Task instructions
Run through the records and show each line that includes the string "computer".

Records supplied

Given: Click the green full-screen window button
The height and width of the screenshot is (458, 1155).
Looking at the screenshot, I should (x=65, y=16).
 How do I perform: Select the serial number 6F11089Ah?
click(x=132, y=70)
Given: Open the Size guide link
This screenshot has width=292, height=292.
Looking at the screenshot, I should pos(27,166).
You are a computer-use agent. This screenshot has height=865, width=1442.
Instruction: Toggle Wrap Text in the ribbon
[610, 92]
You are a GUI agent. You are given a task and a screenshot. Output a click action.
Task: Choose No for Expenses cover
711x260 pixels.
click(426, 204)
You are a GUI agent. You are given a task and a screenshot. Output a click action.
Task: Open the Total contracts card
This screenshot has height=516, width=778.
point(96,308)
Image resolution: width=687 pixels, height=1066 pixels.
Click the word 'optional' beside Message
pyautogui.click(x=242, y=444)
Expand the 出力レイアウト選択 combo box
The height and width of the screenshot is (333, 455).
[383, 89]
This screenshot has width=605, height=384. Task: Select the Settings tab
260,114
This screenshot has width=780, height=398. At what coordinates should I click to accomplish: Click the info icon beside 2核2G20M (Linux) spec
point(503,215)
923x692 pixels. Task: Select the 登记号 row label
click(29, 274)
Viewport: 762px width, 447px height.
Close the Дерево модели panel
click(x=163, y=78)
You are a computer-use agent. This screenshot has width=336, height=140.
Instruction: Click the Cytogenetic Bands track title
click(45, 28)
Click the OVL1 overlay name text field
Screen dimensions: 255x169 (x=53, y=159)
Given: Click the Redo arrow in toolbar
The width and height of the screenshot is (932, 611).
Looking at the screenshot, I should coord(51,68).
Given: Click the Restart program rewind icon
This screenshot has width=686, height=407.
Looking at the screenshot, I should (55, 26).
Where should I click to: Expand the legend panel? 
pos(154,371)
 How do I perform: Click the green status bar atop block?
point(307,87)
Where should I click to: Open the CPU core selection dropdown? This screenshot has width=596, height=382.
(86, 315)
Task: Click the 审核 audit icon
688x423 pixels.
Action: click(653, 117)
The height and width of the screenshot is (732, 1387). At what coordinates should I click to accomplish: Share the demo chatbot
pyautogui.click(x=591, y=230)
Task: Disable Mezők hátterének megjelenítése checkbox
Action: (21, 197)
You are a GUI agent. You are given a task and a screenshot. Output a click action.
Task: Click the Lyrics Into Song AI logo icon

Written response
You are a computer-use agent. This screenshot has height=865, width=1442.
You are a computer-use agent. This screenshot has width=336, height=140.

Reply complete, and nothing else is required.